Qwen Dense timed out at 600s with no output. Second time it choked on a complex Three.js prompt.
The Pattern
| Model | Avg Time | Avg Tokens | Clean Outputs | Total Bugs |
|---|---|---|---|---|
| Gemma 4 MoE | 52s | 4,846 | 4/4 | 0 |
| Qwen 3.6 MoE | 102s | 9,098 | 1/4 | 3 |
| Gemma 4 Dense | 143s | 3,865 | 1/4 | 5 |
| Qwen 3.6 Dense | 326s* | 8,873* | 0/4 | 8+ |
*Qwen Dense averages exclude Round 4 (timeout)
Gemma MoE never produced a runtime bug. Fastest (52s avg), most concise, never hit token limits. Qwen generated 2–3x more code with better visual design — but every output had at least one bug. The dense models were not competitive: 3.5x slower, buggier, and Qwen Dense timed out on the most complex prompt.
My Take
Gemma trades detail for reliability. Its F1 car was simpler but spatially correct. Its giraffe ran without errors but faced the wrong way. Zero bugs across four rounds, but the outputs are consistently simpler — fewer stars, no cable routing, no fog effects.
Qwen trades reliability for ambition. 12,000-star starfields, brake disc geometry, a giraffe with actual brown spots. When it works, it looks better than Gemma. But its detailed geometry doesn’t always translate into correct 3D — the giraffe stood next to the bike, the F1 car had spatial misalignments. The bugs were all trivial (typos, wrong imports, redeclarations) — the kind a linter or one round of feedback would catch.
Dense models don’t justify the tradeoff on consumer GPUs. Both dense variants underperformed their MoE counterparts in every round — slower, buggier, no better spatial reasoning.
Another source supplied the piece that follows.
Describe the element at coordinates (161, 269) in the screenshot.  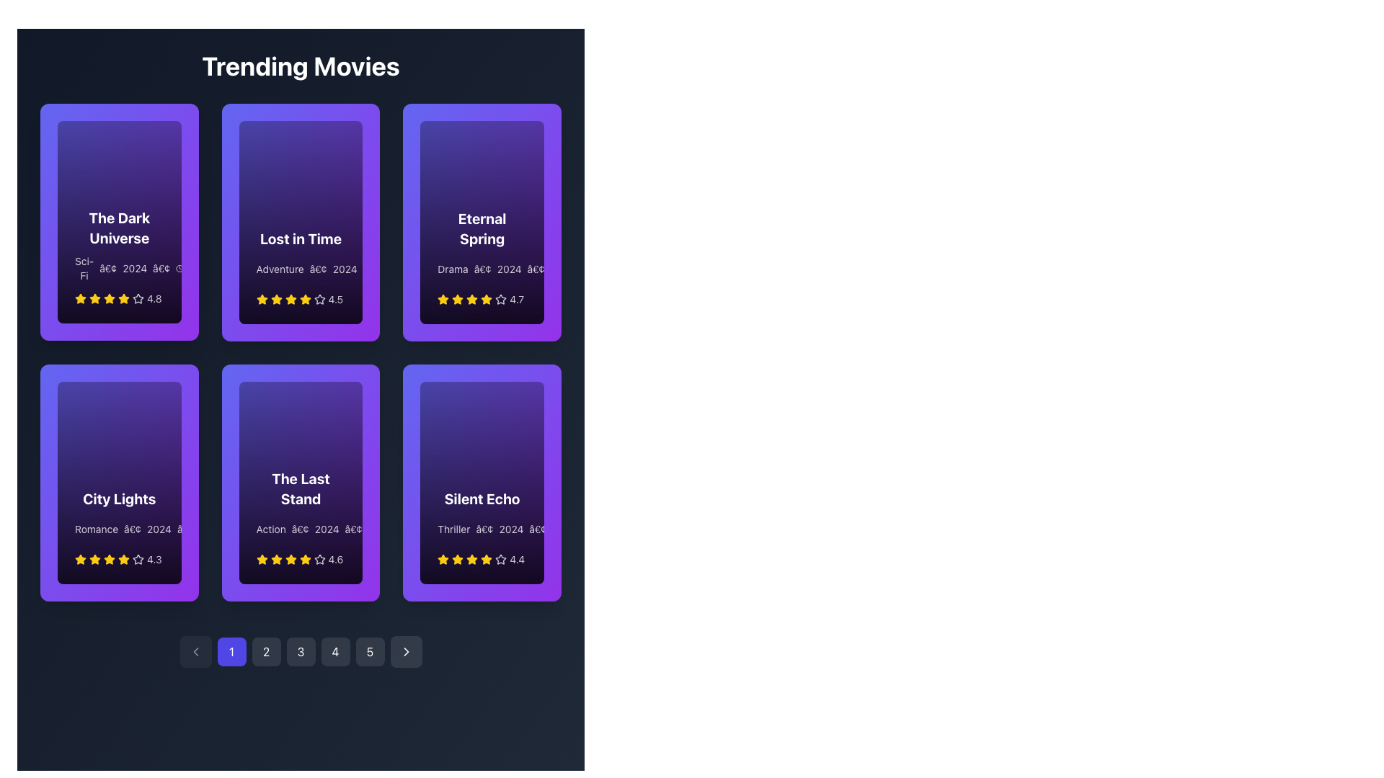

At IQ3_XXS quantization on 16 GB, MoE preserves quality better because it activates fewer parameters per token, so fewer weights are lossy-compressed during the forward pass. At higher quants or on 24+ GB cards, the dense models might close the gap — but on a 5060 Ti, 3060, or 4060 Ti, MoE wins unconditionally.
One shot is not the whole story. This benchmark is deliberately harsh — no error feedback, no iterating. In practice, AI coding tools like Claude Code or Copilot run in a loop: generate, check for errors, fix, repeat. With a feedback loop, Qwen’s trivial bugs would get caught on the first retry, and its superior design sense would shine through. But for raw single-shot generation quality on consumer hardware — the kind of “generate and pray” you do when prototyping or when your agent doesn’t have a browser — MoE models are the clear winner.
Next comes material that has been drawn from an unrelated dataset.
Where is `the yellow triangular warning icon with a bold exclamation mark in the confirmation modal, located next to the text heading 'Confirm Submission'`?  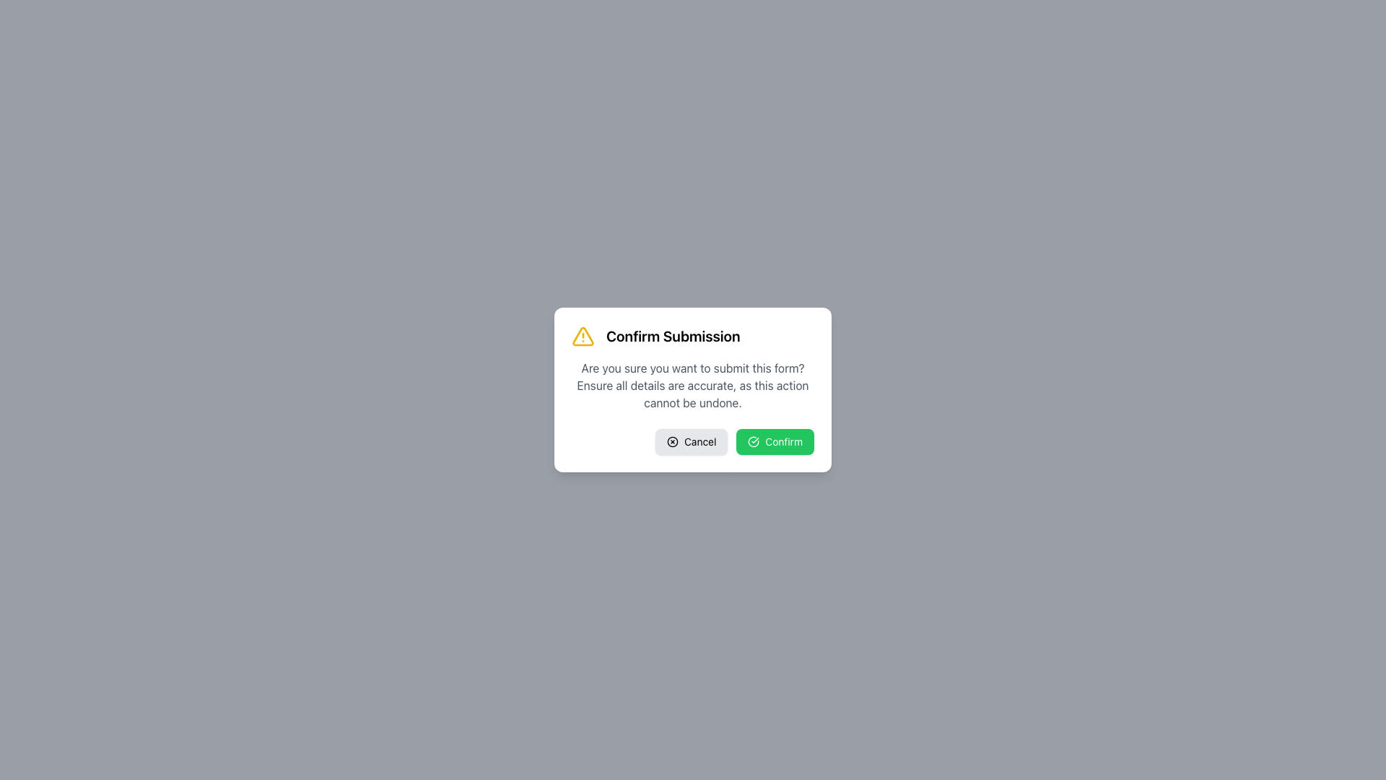
the yellow triangular warning icon with a bold exclamation mark in the confirmation modal, located next to the text heading 'Confirm Submission' is located at coordinates (583, 336).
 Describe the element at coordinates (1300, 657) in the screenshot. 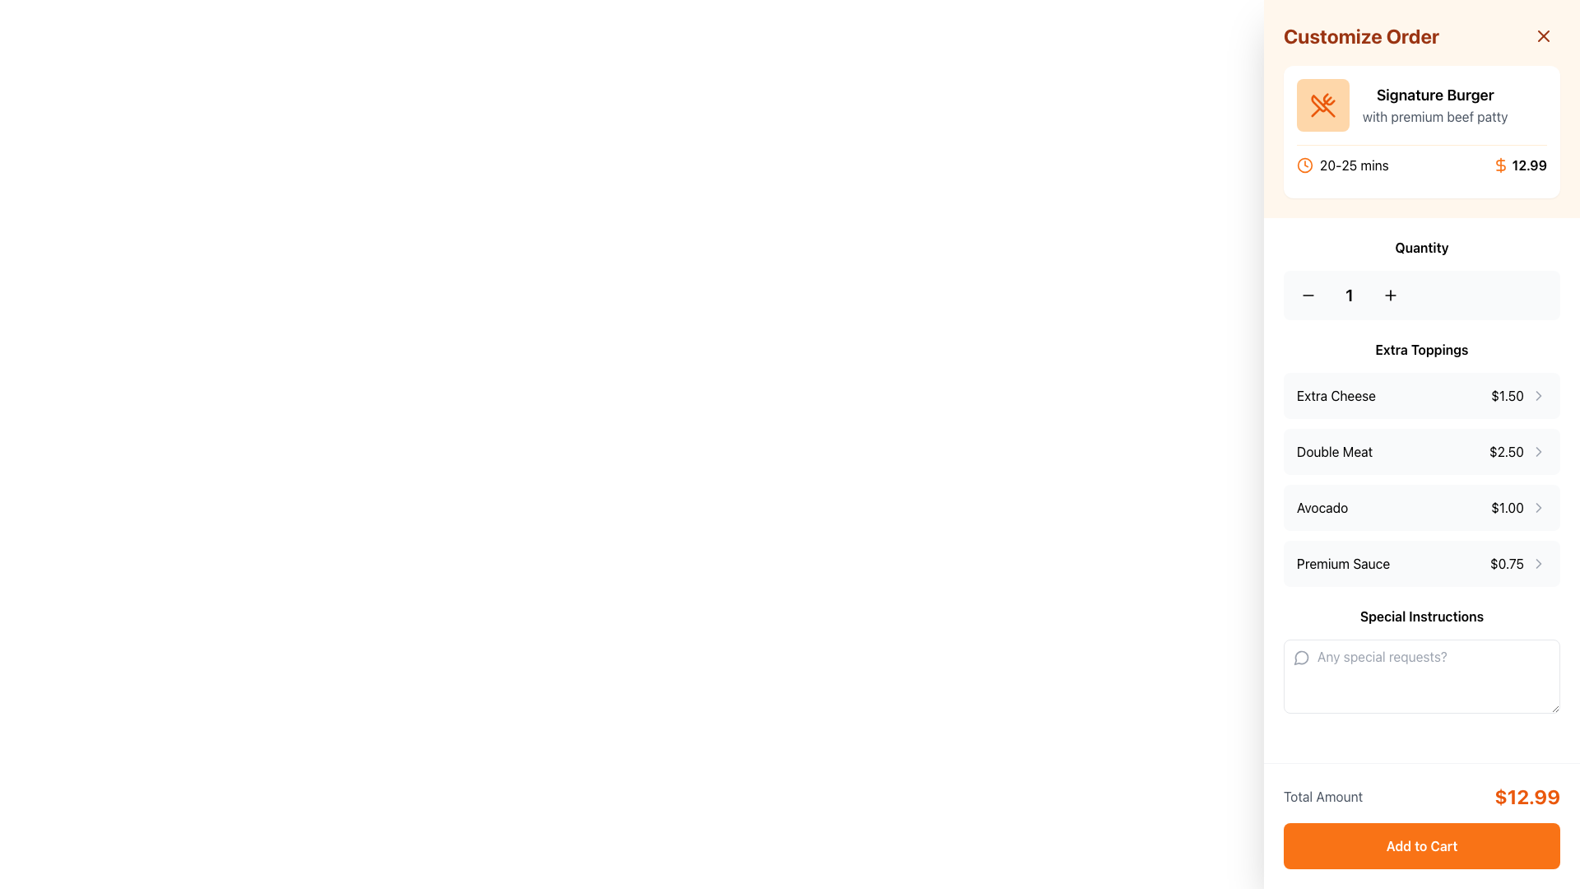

For local code generation on 16 GB VRAM, the recommendation is the same as for inference speed: MoE wins. A 52-second turnaround lets you prompt-tweak in real time. But if I had to pick one model family for coding regardless of hardware — Qwen’s design sensibility with a linter in the loop would be hard to beat.
One follow-up I’d like to try: llama.cpp supports --reasoning-budget N to cap thinking tokens. Gemma spent 2–8x more tokens thinking than Qwen — does that extra reasoning actually improve code quality, or is it wasted compute? Running the same prompts with --reasoning-budget 0 (no thinking) vs unrestricted could answer that.
The views and opinions expressed here are my own and do not reflect those of my employer.